The primary study endpoint is OS (overall survival) compared to external controls in newly diagnosed glioblastoma, and the first secondary endpoint is OS compared to external controls in recurrent glioblastoma.
Side effects reported from early trials are mostly mild, and may include skin reactions of redness, pain \& swelling at the injection site.
Inclusion Criteria:
All patients must meet the following inclusion criteria. All tests and eligibility criteria
must be completed within four weeks of completion of radiation and chemotherapy, following
surgery.
- Patients must have sufficient tumor lysate protein that was generated from the
surgically obtained tumor material. Patients must also have sufficient DCVax-L product
available after manufacturing. These determinations will be made by Cognate
BioServices, Inc. (Cognate) and communicated to the clinical site through the Sponsor,
or its designee.
- Patients with newly diagnosed, unilateral GBM (Grade IV) are eligible for this
protocol. An independent neuropathologist will review this diagnosis during the
enrollment process.
- Subjects ≥18 and ≤70 years of age at surgery who are capable of informed consent.

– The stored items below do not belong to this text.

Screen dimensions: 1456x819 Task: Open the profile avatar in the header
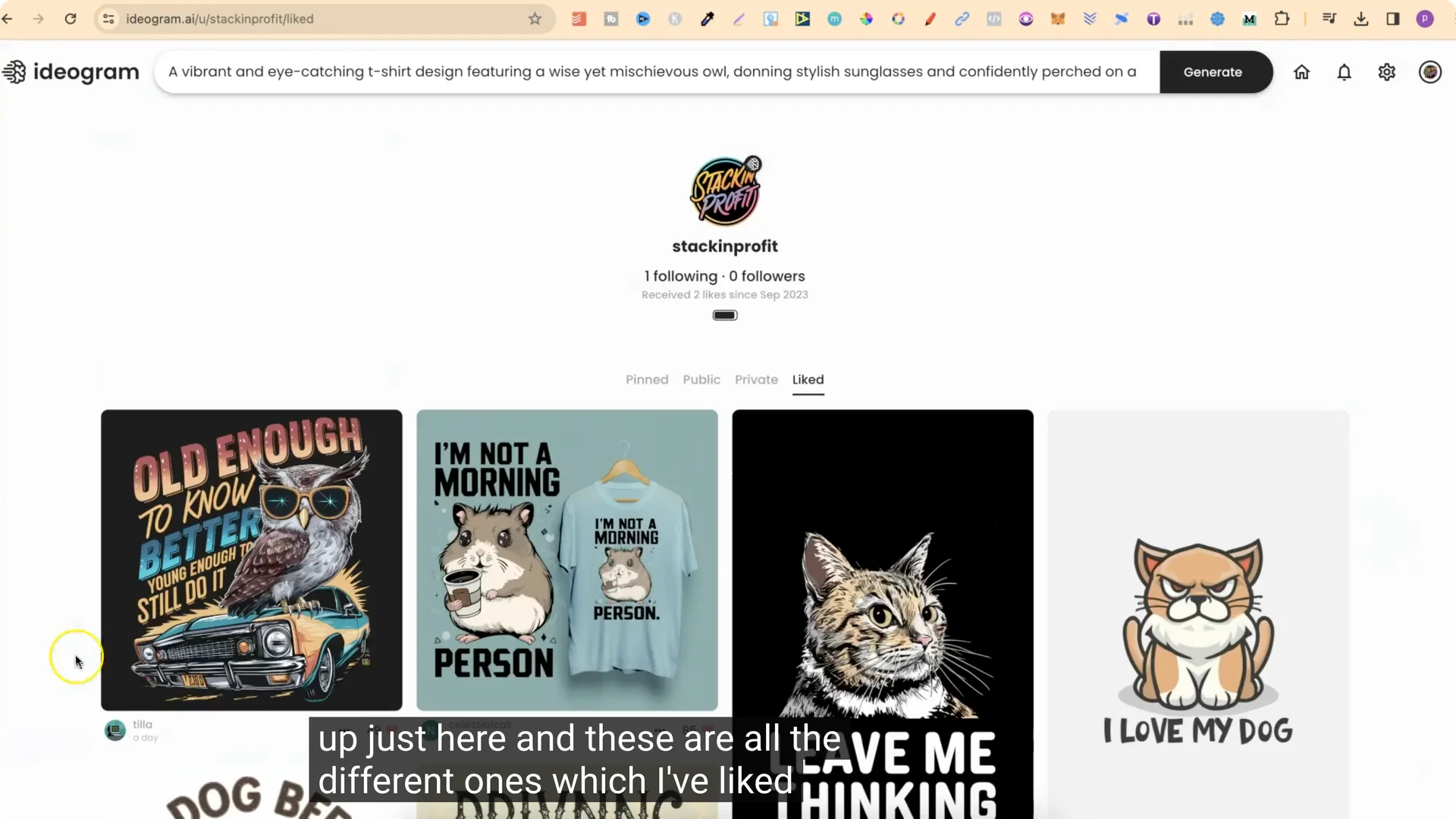tap(1429, 72)
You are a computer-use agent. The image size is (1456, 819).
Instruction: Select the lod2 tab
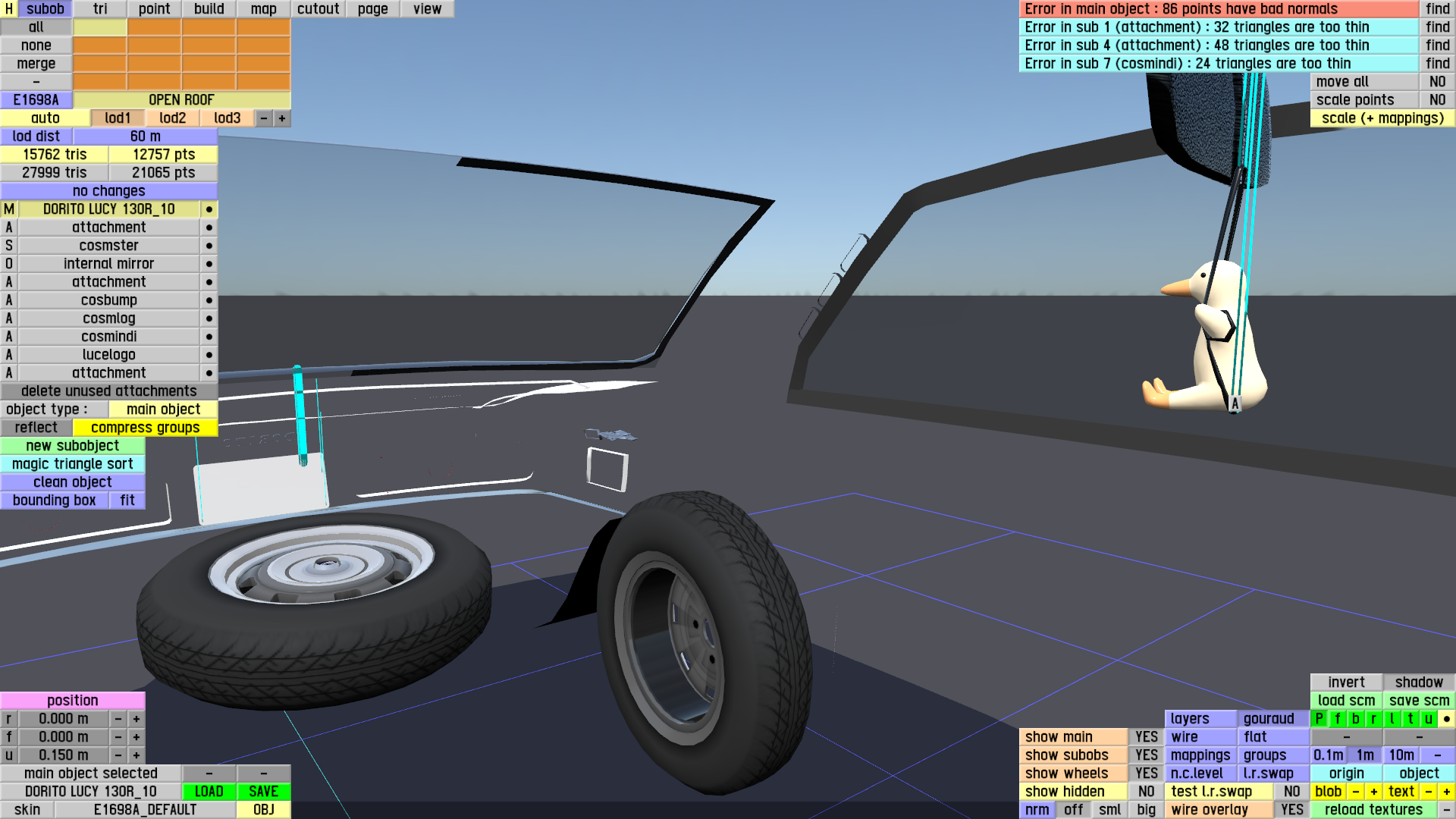point(172,118)
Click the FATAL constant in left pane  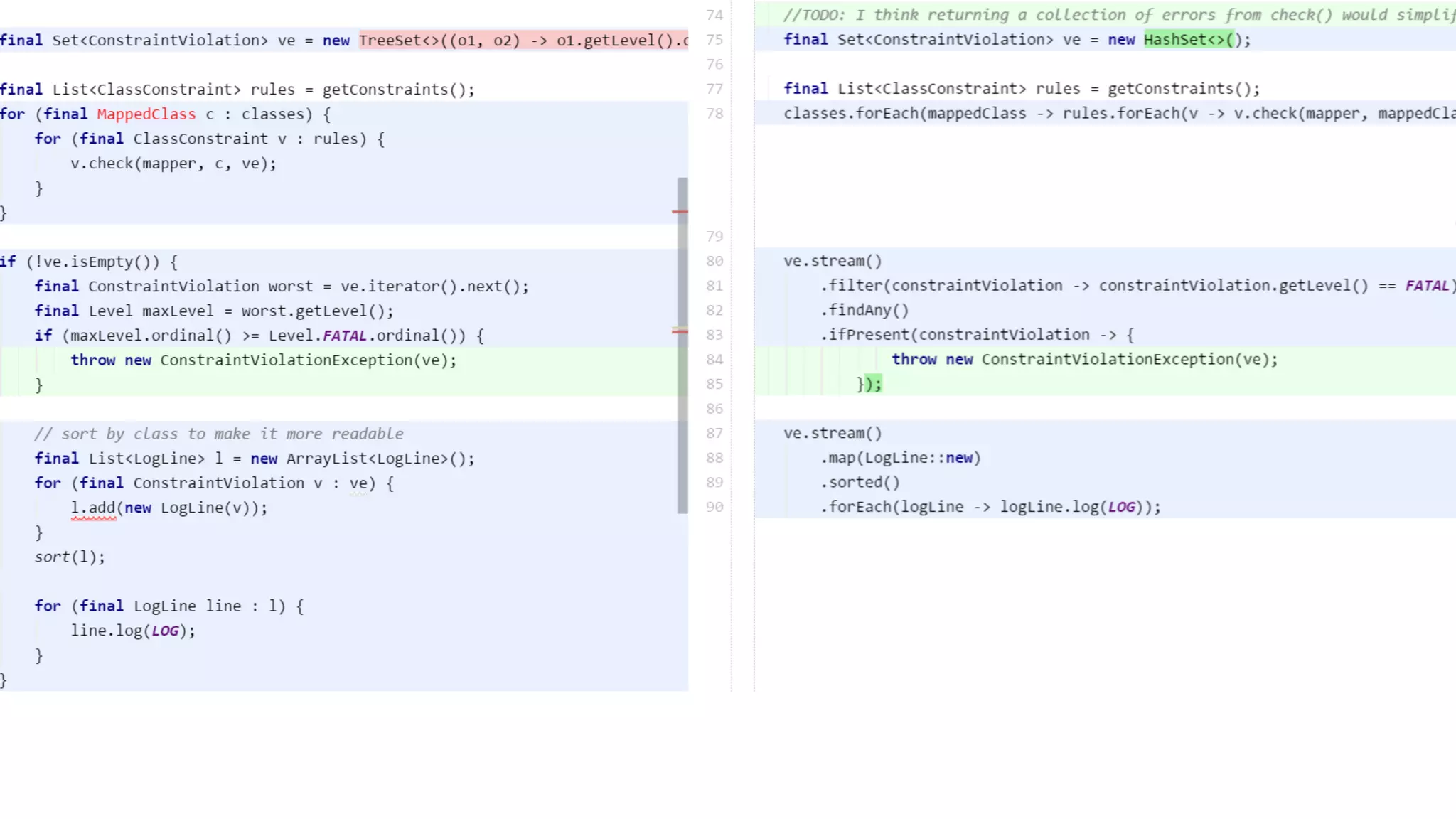[344, 336]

Patients must be able to understand and sign the informed consent documents indicating
that they are aware of the investigational nature of this study.

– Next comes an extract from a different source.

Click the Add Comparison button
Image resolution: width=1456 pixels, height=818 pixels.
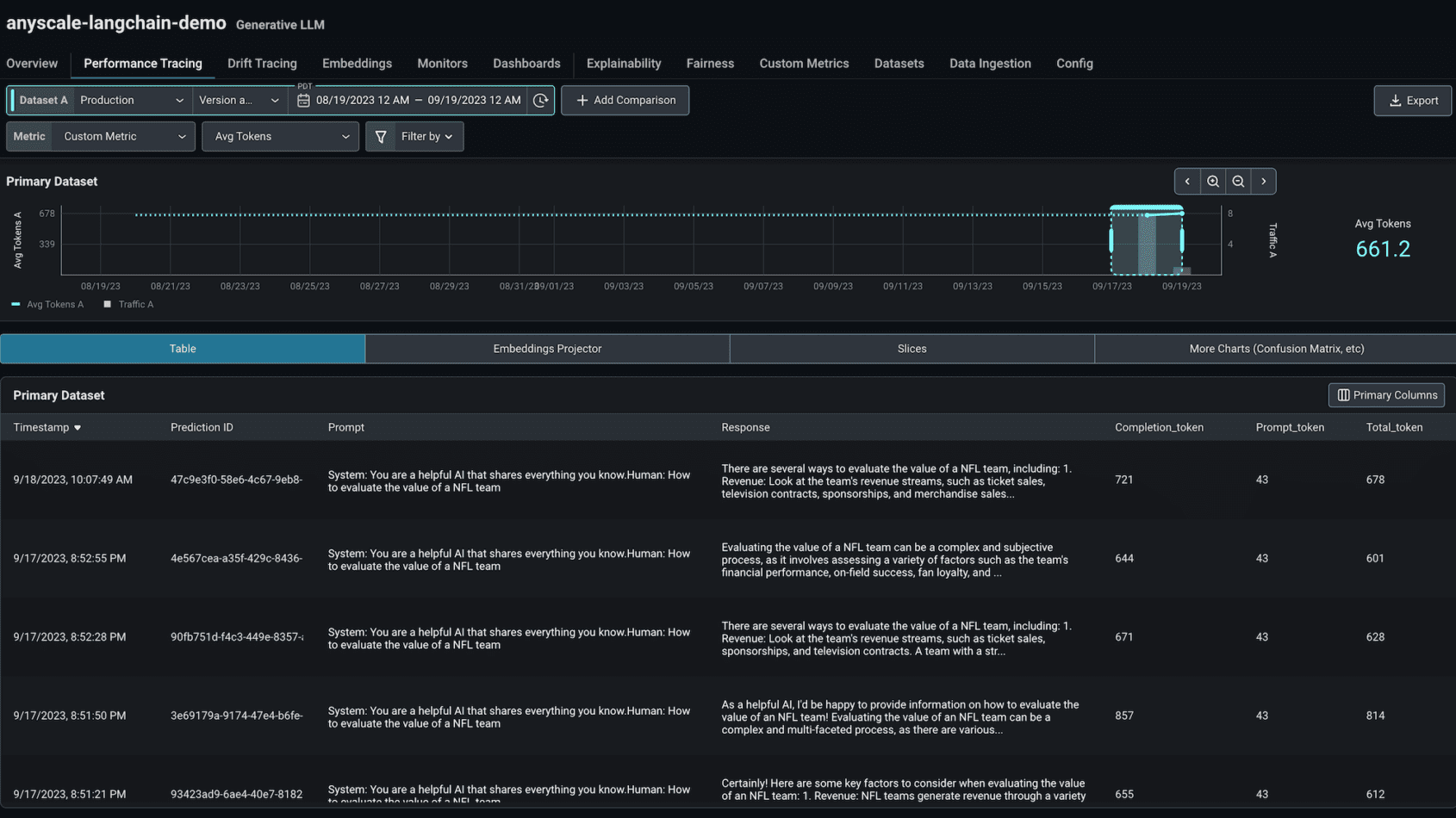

- Patients must have a life expectancy of >8 weeks.
- Patients must have a KPS rating of ≥70 at the baseline visit (Visit 3).
- Primary therapy must consist of surgical resection with the intent for a gross or near
total resection of the contrast-enhancing tumor mass, followed by conventional
external beam radiation therapy and concurrent Temodar chemotherapy. Patients having a
biopsy only will be excluded. These primary treatments must be completed at least two
weeks prior to first immunization.
- Patients may have received steroid therapy as part of their primary treatment. Steroid
treatment must be stopped at least 10 days prior to leukapheresis.
- Patients must not have progressive disease at completion of radiation therapy.
Patients with suspected pseudoprogression will be enrolled and analyzed separately.
- Patients must be willing to forego cytotoxic anti-tumor therapies except temozolomide
essentially according to the schedule of the Stupp Protocol (Stupp et al. N Engl J Med
352: 987-96, 2005) while being treated with DCVax-L. DCVax-L treatment must be given
as described and temozolomide/Temodar treatment schedules must be given essentially
according to the Stupp Protocol.
- Patients must have adequate bone marrow function (e.g., hemoglobin >10 g/dl, white
blood count 3600-11,000mm3, absolute granulocyte count ≥1,500/mm3, absolute lymphocyte
count ≥1,000/mm3, and platelet count ≥100K/mm3. Eligibility level of hemoglobin can be
reached by transfusion.
- Adequate liver function (SGPT, SGOT, and alkaline phosphatase ≤1.5 times upper limits
of normals (ULN) and total bilirubin ≤1.5mg/dl), and adequate renal function (BUN or
creatinine ≤1.5 times ULN) prior to starting therapy.